WHAT TO DO
Your response should consist of every line below, reproduced without alteration.

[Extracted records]
((

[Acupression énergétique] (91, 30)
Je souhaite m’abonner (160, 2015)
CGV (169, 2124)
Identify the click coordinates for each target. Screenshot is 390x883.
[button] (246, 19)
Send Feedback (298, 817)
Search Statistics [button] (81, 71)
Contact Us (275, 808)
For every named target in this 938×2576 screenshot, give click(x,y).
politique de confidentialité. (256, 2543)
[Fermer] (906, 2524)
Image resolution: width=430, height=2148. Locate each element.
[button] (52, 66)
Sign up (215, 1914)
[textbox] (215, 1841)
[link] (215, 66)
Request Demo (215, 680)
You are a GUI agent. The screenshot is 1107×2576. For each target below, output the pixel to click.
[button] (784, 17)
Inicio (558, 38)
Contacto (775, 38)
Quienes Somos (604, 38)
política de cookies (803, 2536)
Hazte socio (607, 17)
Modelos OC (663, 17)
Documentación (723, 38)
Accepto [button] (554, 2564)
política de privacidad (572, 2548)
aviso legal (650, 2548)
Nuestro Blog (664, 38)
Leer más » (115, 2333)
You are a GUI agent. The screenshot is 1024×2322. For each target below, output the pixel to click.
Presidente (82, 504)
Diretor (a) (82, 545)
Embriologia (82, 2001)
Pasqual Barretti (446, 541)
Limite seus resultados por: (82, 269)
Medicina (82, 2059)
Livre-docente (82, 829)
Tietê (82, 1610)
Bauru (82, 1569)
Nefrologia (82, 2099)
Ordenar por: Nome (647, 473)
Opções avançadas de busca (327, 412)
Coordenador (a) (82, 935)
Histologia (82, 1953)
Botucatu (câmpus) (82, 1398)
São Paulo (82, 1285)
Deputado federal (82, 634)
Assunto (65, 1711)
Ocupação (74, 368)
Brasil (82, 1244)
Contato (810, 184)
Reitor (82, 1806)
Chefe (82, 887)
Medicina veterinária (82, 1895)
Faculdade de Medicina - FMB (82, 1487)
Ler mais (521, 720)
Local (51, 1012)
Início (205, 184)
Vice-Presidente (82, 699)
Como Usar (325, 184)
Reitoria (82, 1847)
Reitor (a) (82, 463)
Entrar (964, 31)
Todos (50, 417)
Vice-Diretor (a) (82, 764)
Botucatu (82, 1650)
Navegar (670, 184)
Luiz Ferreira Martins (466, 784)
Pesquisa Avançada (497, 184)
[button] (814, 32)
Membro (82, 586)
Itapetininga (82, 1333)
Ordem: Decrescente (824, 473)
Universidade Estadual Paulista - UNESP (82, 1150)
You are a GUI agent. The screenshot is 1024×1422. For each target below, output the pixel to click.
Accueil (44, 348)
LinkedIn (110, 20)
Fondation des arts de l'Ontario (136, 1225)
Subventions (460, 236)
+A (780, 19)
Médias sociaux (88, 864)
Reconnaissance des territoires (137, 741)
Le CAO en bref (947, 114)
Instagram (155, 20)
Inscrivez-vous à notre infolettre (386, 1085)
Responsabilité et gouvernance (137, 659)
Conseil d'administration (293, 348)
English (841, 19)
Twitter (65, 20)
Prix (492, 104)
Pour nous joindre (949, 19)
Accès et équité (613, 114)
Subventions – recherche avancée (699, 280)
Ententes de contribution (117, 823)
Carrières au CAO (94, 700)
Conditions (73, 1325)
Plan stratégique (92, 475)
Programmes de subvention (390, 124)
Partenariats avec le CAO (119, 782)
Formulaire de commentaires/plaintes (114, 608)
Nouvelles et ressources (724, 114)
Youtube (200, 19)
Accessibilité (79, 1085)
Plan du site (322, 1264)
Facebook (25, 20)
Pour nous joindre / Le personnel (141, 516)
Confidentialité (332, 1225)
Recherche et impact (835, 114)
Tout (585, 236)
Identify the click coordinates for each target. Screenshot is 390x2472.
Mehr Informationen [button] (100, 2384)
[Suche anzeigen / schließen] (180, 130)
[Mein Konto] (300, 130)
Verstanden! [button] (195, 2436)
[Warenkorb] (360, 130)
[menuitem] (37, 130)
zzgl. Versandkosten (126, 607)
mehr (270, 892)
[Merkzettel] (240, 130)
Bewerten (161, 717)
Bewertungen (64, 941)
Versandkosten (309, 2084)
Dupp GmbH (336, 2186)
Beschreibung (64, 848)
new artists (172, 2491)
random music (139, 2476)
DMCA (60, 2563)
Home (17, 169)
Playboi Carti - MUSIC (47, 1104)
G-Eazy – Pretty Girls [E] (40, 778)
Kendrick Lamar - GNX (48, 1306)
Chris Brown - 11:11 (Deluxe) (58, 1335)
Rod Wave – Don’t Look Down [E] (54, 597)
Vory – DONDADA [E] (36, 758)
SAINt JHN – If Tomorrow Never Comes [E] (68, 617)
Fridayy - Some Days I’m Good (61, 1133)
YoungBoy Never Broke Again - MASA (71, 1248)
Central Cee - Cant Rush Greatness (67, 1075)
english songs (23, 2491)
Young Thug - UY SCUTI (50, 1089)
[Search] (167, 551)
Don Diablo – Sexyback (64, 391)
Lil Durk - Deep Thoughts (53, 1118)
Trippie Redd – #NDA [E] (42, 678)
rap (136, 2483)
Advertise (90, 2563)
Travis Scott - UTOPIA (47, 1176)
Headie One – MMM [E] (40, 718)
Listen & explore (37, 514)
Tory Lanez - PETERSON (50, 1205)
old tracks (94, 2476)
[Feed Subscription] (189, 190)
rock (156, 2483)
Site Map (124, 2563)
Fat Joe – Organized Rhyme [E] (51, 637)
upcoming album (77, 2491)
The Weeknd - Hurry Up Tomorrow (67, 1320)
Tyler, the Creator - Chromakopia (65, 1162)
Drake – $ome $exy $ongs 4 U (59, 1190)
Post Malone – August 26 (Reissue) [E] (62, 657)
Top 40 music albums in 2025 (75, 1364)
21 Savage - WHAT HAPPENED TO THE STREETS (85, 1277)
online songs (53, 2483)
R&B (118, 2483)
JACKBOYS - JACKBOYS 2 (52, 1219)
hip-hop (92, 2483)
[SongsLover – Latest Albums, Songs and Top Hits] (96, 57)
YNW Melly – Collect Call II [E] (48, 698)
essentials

))

TASK SOLUTION
[Acupression énergétique] (91, 30)
Je souhaite m’abonner (160, 2015)
CGV (169, 2124)
Identify the click coordinates for each target. Screenshot is 390x883.
[button] (246, 19)
Send Feedback (298, 817)
Search Statistics [button] (81, 71)
Contact Us (275, 808)
For every named target in this 938×2576 screenshot, give click(x,y).
politique de confidentialité. (256, 2543)
[Fermer] (906, 2524)
Image resolution: width=430, height=2148. Locate each element.
[button] (52, 66)
Sign up (215, 1914)
[textbox] (215, 1841)
[link] (215, 66)
Request Demo (215, 680)
You are a GUI agent. The screenshot is 1107×2576. For each target below, output the pixel to click.
[button] (784, 17)
Inicio (558, 38)
Contacto (775, 38)
Quienes Somos (604, 38)
política de cookies (803, 2536)
Hazte socio (607, 17)
Modelos OC (663, 17)
Documentación (723, 38)
Accepto [button] (554, 2564)
política de privacidad (572, 2548)
aviso legal (650, 2548)
Nuestro Blog (664, 38)
Leer más » (115, 2333)
You are a GUI agent. The screenshot is 1024×2322. For each target below, output the pixel to click.
Presidente (82, 504)
Diretor (a) (82, 545)
Embriologia (82, 2001)
Pasqual Barretti (446, 541)
Limite seus resultados por: (82, 269)
Medicina (82, 2059)
Livre-docente (82, 829)
Tietê (82, 1610)
Bauru (82, 1569)
Nefrologia (82, 2099)
Ordenar por: Nome (647, 473)
Opções avançadas de busca (327, 412)
Coordenador (a) (82, 935)
Histologia (82, 1953)
Botucatu (câmpus) (82, 1398)
São Paulo (82, 1285)
Deputado federal (82, 634)
Assunto (65, 1711)
Ocupação (74, 368)
Brasil (82, 1244)
Contato (810, 184)
Reitor (82, 1806)
Chefe (82, 887)
Medicina veterinária (82, 1895)
Faculdade de Medicina - FMB (82, 1487)
Ler mais (521, 720)
Local (51, 1012)
Início (205, 184)
Vice-Presidente (82, 699)
Como Usar (325, 184)
Reitoria (82, 1847)
Reitor (a) (82, 463)
Entrar (964, 31)
Todos (50, 417)
Vice-Diretor (a) (82, 764)
Botucatu (82, 1650)
Navegar (670, 184)
Luiz Ferreira Martins (466, 784)
Pesquisa Avançada (497, 184)
[button] (814, 32)
Membro (82, 586)
Itapetininga (82, 1333)
Ordem: Decrescente (824, 473)
Universidade Estadual Paulista - UNESP (82, 1150)
You are a GUI agent. The screenshot is 1024×1422. For each target below, output the pixel to click.
Accueil (44, 348)
LinkedIn (110, 20)
Fondation des arts de l'Ontario (136, 1225)
Subventions (460, 236)
+A (780, 19)
Médias sociaux (88, 864)
Reconnaissance des territoires (137, 741)
Le CAO en bref (947, 114)
Instagram (155, 20)
Inscrivez-vous à notre infolettre (386, 1085)
Responsabilité et gouvernance (137, 659)
Conseil d'administration (293, 348)
English (841, 19)
Twitter (65, 20)
Prix (492, 104)
Pour nous joindre (949, 19)
Accès et équité (613, 114)
Subventions – recherche avancée (699, 280)
Ententes de contribution (117, 823)
Carrières au CAO (94, 700)
Conditions (73, 1325)
Plan stratégique (92, 475)
Programmes de subvention (390, 124)
Partenariats avec le CAO (119, 782)
Formulaire de commentaires/plaintes (114, 608)
Nouvelles et ressources (724, 114)
Youtube (200, 19)
Accessibilité (79, 1085)
Plan du site (322, 1264)
Facebook (25, 20)
Pour nous joindre / Le personnel (141, 516)
Confidentialité (332, 1225)
Recherche et impact (835, 114)
Tout (585, 236)
Identify the click coordinates for each target. Screenshot is 390x2472.
Mehr Informationen [button] (100, 2384)
[Suche anzeigen / schließen] (180, 130)
[Mein Konto] (300, 130)
Verstanden! [button] (195, 2436)
[Warenkorb] (360, 130)
[menuitem] (37, 130)
zzgl. Versandkosten (126, 607)
mehr (270, 892)
[Merkzettel] (240, 130)
Bewerten (161, 717)
Bewertungen (64, 941)
Versandkosten (309, 2084)
Dupp GmbH (336, 2186)
Beschreibung (64, 848)
new artists (172, 2491)
random music (139, 2476)
DMCA (60, 2563)
Home (17, 169)
Playboi Carti - MUSIC (47, 1104)
G-Eazy – Pretty Girls [E] (40, 778)
Kendrick Lamar - GNX (48, 1306)
Chris Brown - 11:11 (Deluxe) (58, 1335)
Rod Wave – Don’t Look Down [E] (54, 597)
Vory – DONDADA [E] (36, 758)
SAINt JHN – If Tomorrow Never Comes [E] (68, 617)
Fridayy - Some Days I’m Good (61, 1133)
YoungBoy Never Broke Again - MASA (71, 1248)
Central Cee - Cant Rush Greatness (67, 1075)
english songs (23, 2491)
Young Thug - UY SCUTI (50, 1089)
[Search] (167, 551)
Don Diablo – Sexyback (64, 391)
Lil Durk - Deep Thoughts (53, 1118)
Trippie Redd – #NDA [E] (42, 678)
rap (136, 2483)
Advertise (90, 2563)
Travis Scott - UTOPIA (47, 1176)
Headie One – MMM [E] (40, 718)
Listen & explore (37, 514)
Tory Lanez - PETERSON (50, 1205)
old tracks (94, 2476)
[Feed Subscription] (189, 190)
rock (156, 2483)
Site Map (124, 2563)
Fat Joe – Organized Rhyme [E] (51, 637)
upcoming album (77, 2491)
The Weeknd - Hurry Up Tomorrow (67, 1320)
Tyler, the Creator - Chromakopia (65, 1162)
Drake – $ome $exy $ongs 4 U (59, 1190)
Post Malone – August 26 (Reissue) [E] (62, 657)
Top 40 music albums in 2025 (75, 1364)
21 Savage - WHAT HAPPENED TO THE STREETS (85, 1277)
online songs (53, 2483)
R&B (118, 2483)
JACKBOYS - JACKBOYS 2 (52, 1219)
hip-hop (92, 2483)
[SongsLover – Latest Albums, Songs and Top Hits] (96, 57)
YNW Melly – Collect Call II [E] (48, 698)
essentials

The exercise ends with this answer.